### AUFGABENSTELLUNG A:
Gib im Textauszug zur Beihilfenrückforderung im Baskenland den Absatz, der mit „In der Zeit von 1994 bis 1997“ beginnt, als knappe Stichpunktliste wieder und behalte dabei seine wesentlichen Fakten bei.
### AUFGABENSTELLUNG B:
Führe den Text über die vorgeschlagene Sanktion gegen Spanien wegen nicht zurückgeforderter Beihilfen im Anschluss an seinen letzten Satz fort.

### TEXTAUSZUG:

.....

Sanktion gegen Spanien wegen unterlassener Rückforderung von im Baskenland rechts-widrig gewährten Beihilfen vorgeschlagen

Generalanwältin Sharpston schlägt vor, dass der Gerichtshof Spanien wegen unterlassener Rückforderung von im Baskenland rechtswidrig gewährten Beihilfen einen Pauschalbetrag in Höhe von 50 Millionen Euro auferlegt.

Indem Spanien nicht vor Erhebung der vorliegenden Klage sämtliche Beihilfen zurückgefordert habe, sei es einem Urteil von 2006, das die Rückforderung anordnete, nicht nachgekommen.

In der Zeit von 1994 bis 1997 führten die drei Provinzen des Baskenlands (Álava, Vizcaya und Guipúzcoa) jeweils zwei verschiedene fiskalische Maßnahmen ein, die bis 1999 bzw. 2000 in Kraft blieben: eine Steuergutschrift für Unternehmen in Höhe von 45 % des Investitionsbetrags und eine sich über vier Jahre erstreckende degressive Minderung der Steuerbemessungsgrundlage für neu gegründete Unternehmen, die beide der Kommission nicht gemeldet wurden.

Im Jahr 2001 erließ die Kommission sechs Entscheidungen, mit denen sie feststellte, dass es sich bei diesen Maßnahmen um mit dem Gemeinsamen Markt unvereinbare staatliche Beihilfen handele, und Spanien zu deren Rückforderung verpflichtete.

Im November 2003 erhob die Kommission beim Gerichtshof sechs Vertragsverletzungsklagen, weil Spanien ihrer Ansicht nach nicht alle Maßnahmen ergriffen habe, die notwendig seien, um diesen Entscheidungen nachzukommen. Mit Urteil vom 14. September 2006 stellte der Gerichtshof fest, dass Spanien nicht alle Maßnahmen ergriffen habe, die notwendig gewesen seien, um die Beihilfen zurückzufordern, und ordnete ihre Rückforderung an.

Da die Kommission der Meinung war, dass Spanien die Beihilfen noch immer nicht zurückgefordert habe, beantragte sie im April 2011 beim Gerichtshof, festzustellen, dass Spanien das Urteil von 2006 nicht durchgeführt habe, und gegen diesen Mitgliedstaat einen Pauschalbetrag von 64.543.000 Euro zu verhängen.

.....

### GEGEBENE ZEILEN:

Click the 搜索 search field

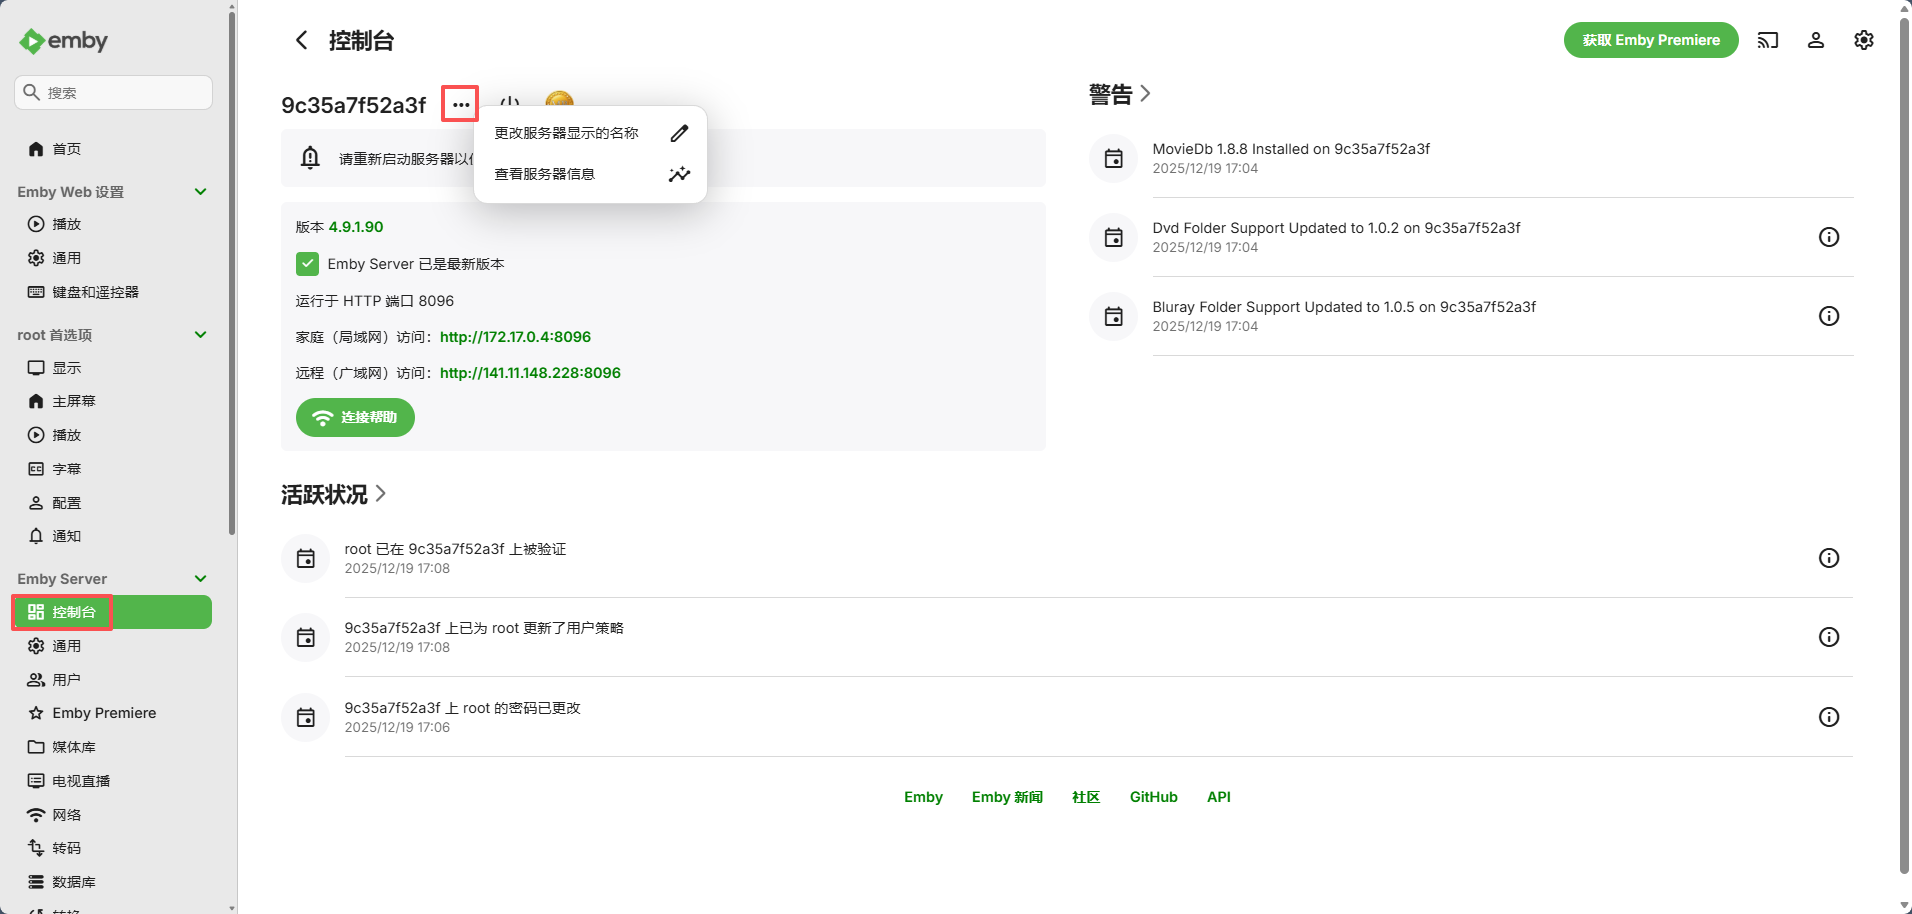[x=113, y=92]
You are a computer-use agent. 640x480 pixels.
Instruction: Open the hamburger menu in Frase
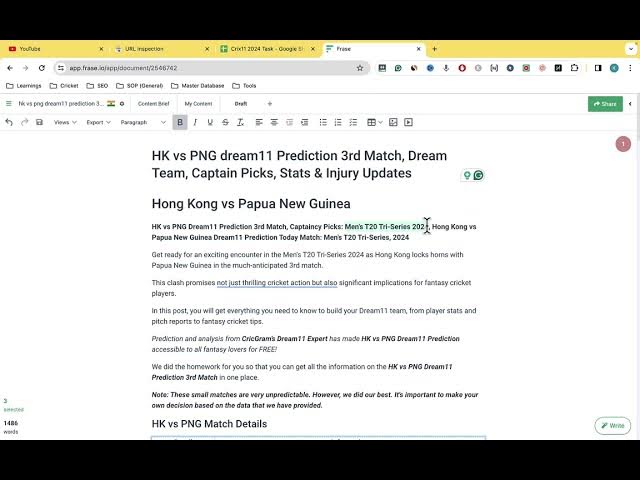point(9,104)
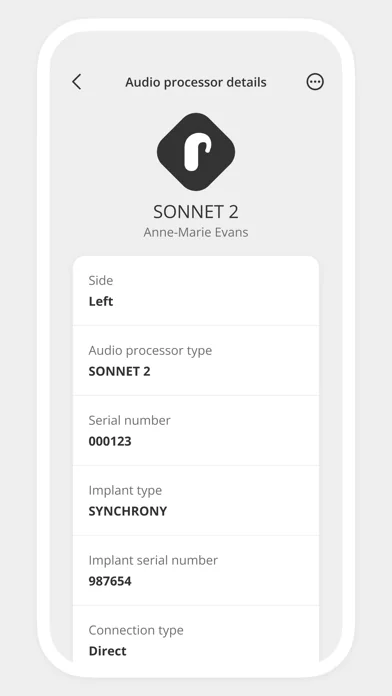Open the more options ellipsis menu
This screenshot has width=392, height=696.
pos(315,82)
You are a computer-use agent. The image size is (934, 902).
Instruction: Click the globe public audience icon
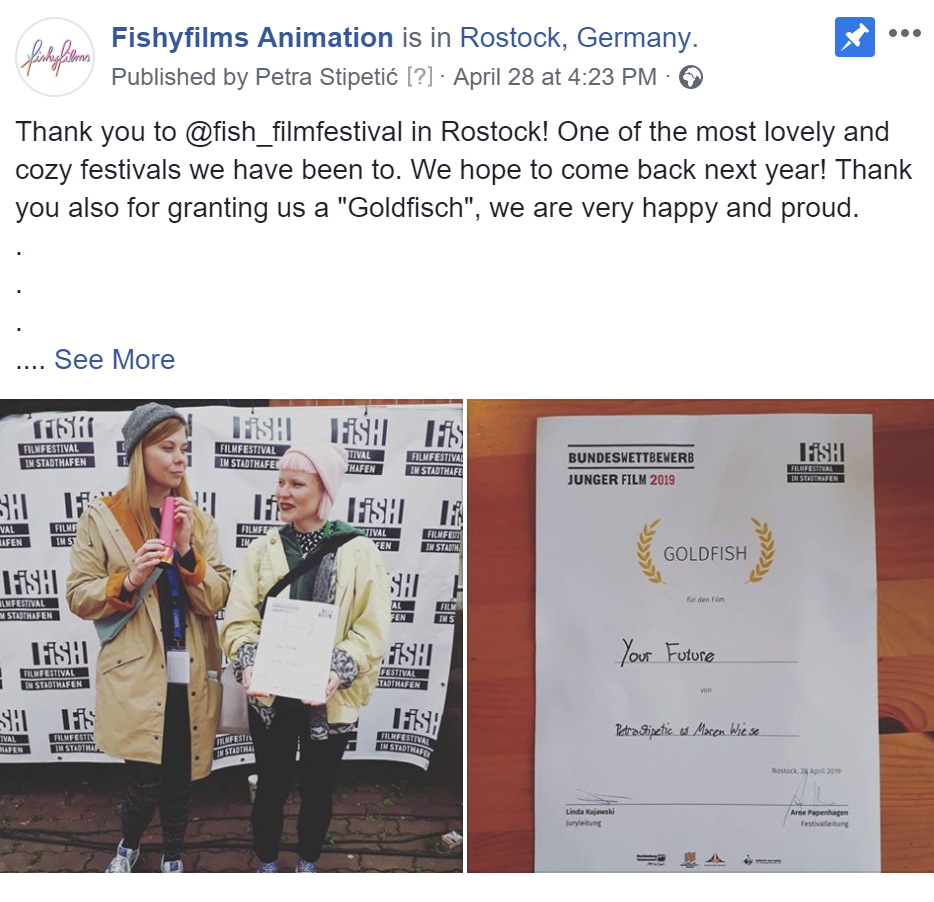click(691, 77)
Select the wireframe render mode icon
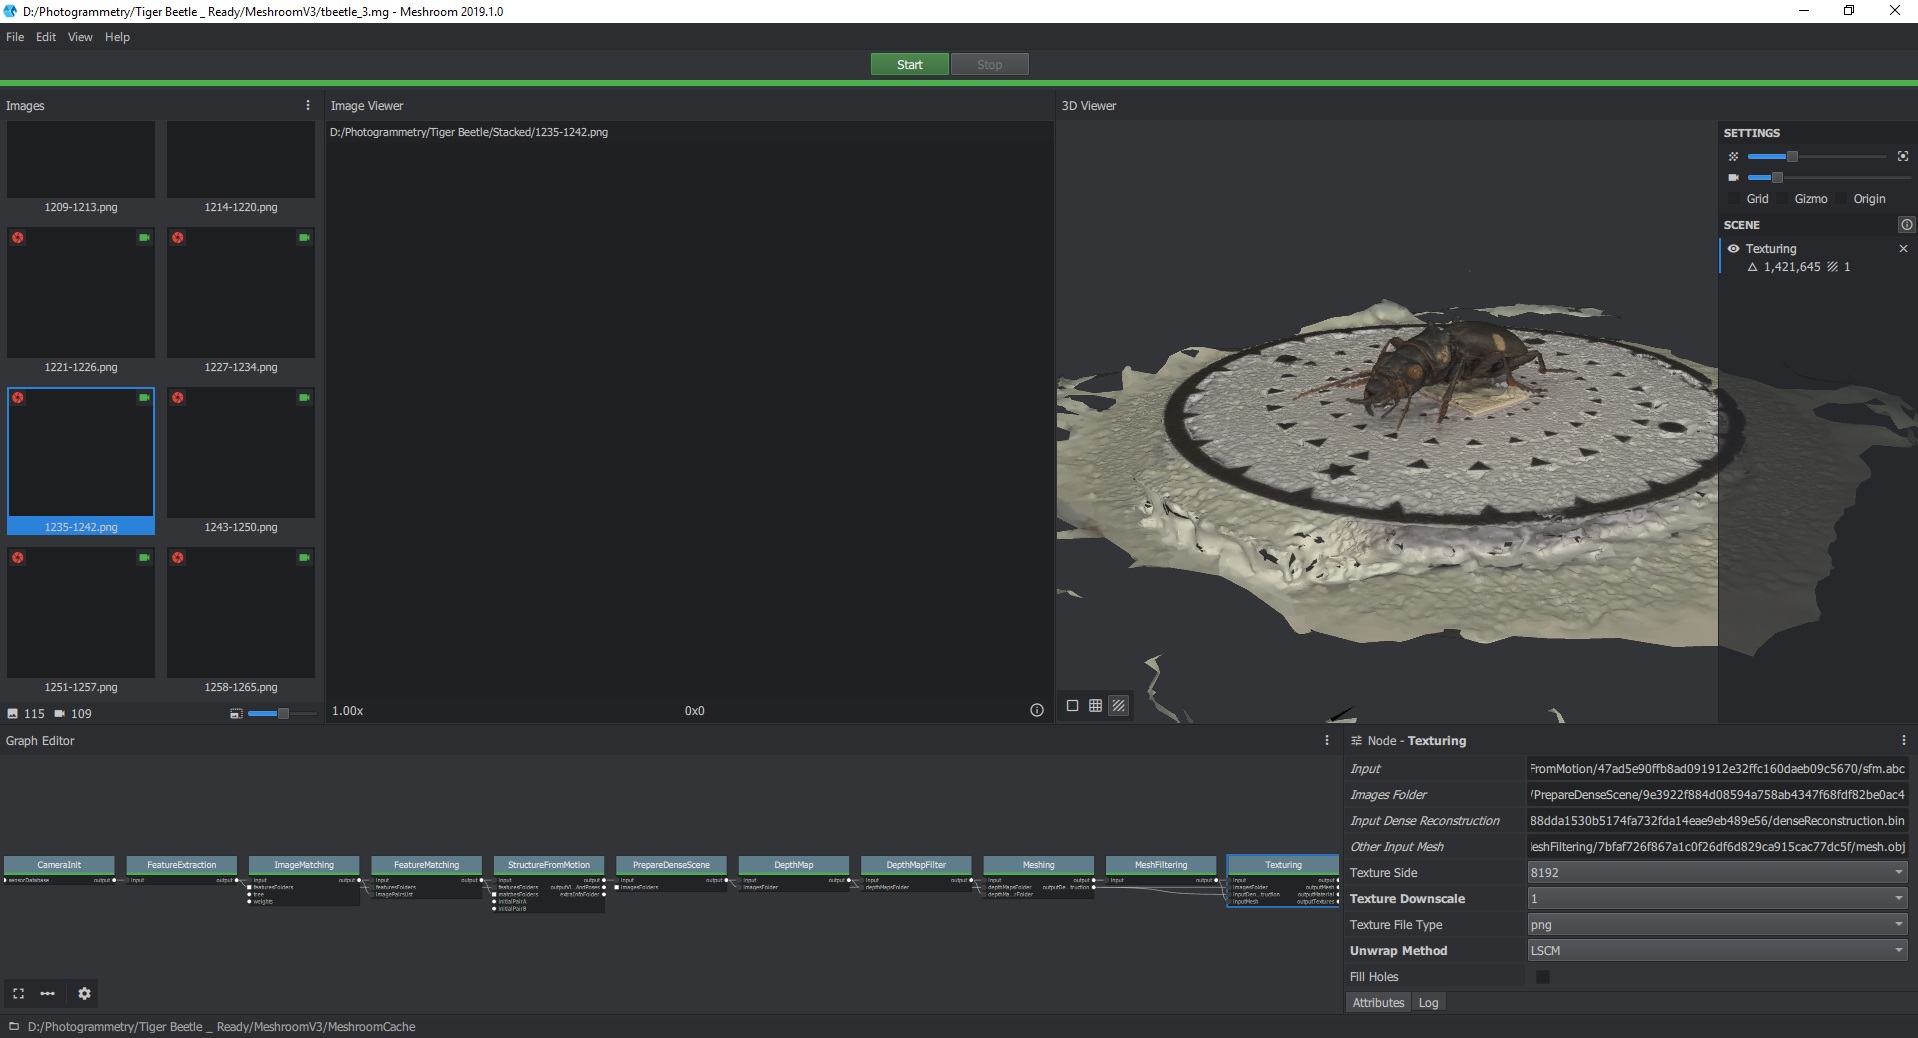The height and width of the screenshot is (1038, 1918). [1095, 706]
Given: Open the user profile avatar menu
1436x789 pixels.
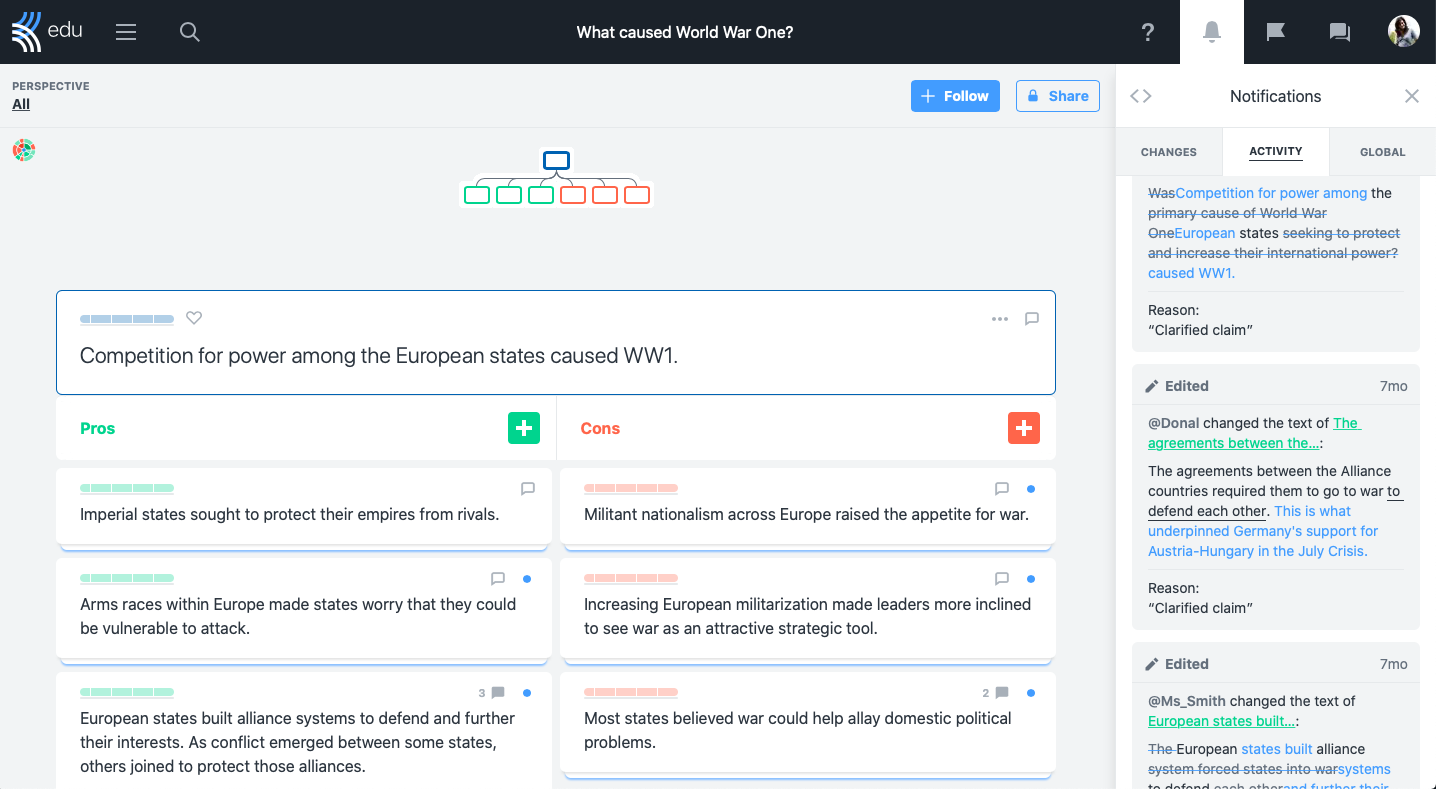Looking at the screenshot, I should click(x=1404, y=32).
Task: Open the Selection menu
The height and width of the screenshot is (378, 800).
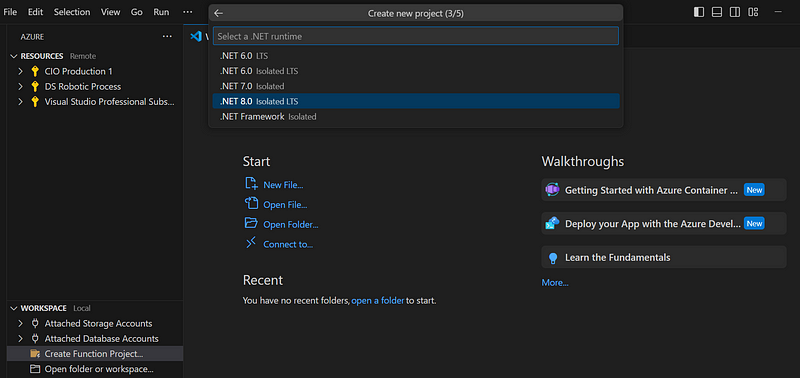Action: 72,12
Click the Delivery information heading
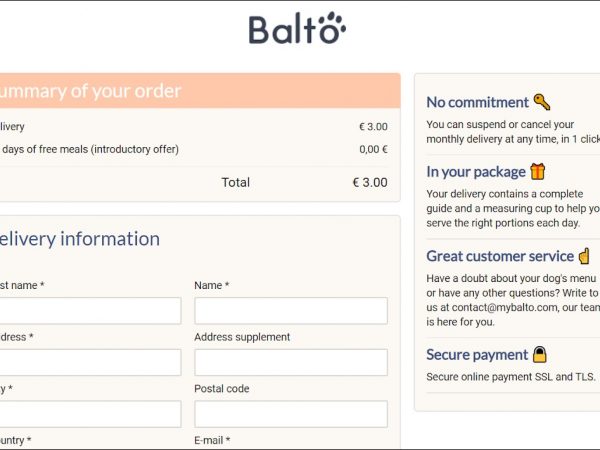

.....

### ERGEBNIS A:
- Einführung: 1994 bis 1997 durch die drei baskischen Provinzen Álava, Vizcaya und Guipúzcoa, jeweils zwei fiskalische Maßnahmen
- Geltungsdauer: bis 1999 bzw. 2000
- Maßnahme 1: Steuergutschrift für Unternehmen in Höhe von 45 % des Investitionsbetrags
- Maßnahme 2: über vier Jahre degressive Minderung der Steuerbemessungsgrundlage für neu gegründete Unternehmen
- Beide Maßnahmen wurden der Kommission nicht gemeldet.

### ERGEBNIS B:
In ihren Schlussanträgen vom 23.01.2014 stellt Generalanwältin Sharpston fest, dass Spanien einräume, die Rückforderung habe größtenteils erst seit Einleitung des vorliegenden Verfahrens stattgefunden. Am 30. Oktober 2013 habe die Kommission dem Gerichtshof mitgeteilt, sie habe sich vergewissert, dass die Beihilfen nunmehr in vollem Umfang nebst Zinsen zurückgezahlt worden seien; die letzte Zahlung sei am 15. Oktober 2013 erfolgt. Spanien und die Kommission seien jedoch über die Berechnung und die Gesamthöhe der zurückzufordernden Beihilfen uneinig. Spanien betone, dass die streitigen Beihilfebeträge schließlich zurückgefordert worden seien, um die Sanktion, die der Gerichtshof eventuell verhänge, in Grenzen zu halten, ohne aber eine rechtliche Verpflichtung zur Rückforderung der Beihilfen anzuerkennen. Da weder in den Entscheidungen von 2001 noch im Urteil von 2006 die unvereinbaren Beihilfen konkret bezeichnet worden seien, habe der Gerichtshof – ungeachtet der Tatsache, dass alle Beihilfebeträge nunmehr zurückgezahlt worden seien – den Beihilfebetrag zu bestimmen, zu dessen Rückforderung Spanien verpflichtet gewesen sei. Die Generalanwältin weist aber darauf hin, dass die von beiden Parteien vorgelegten Unterlagen sehr umfangreich und nicht geeignet seien, den Gerichtshof insoweit zielführend zu unterstützen.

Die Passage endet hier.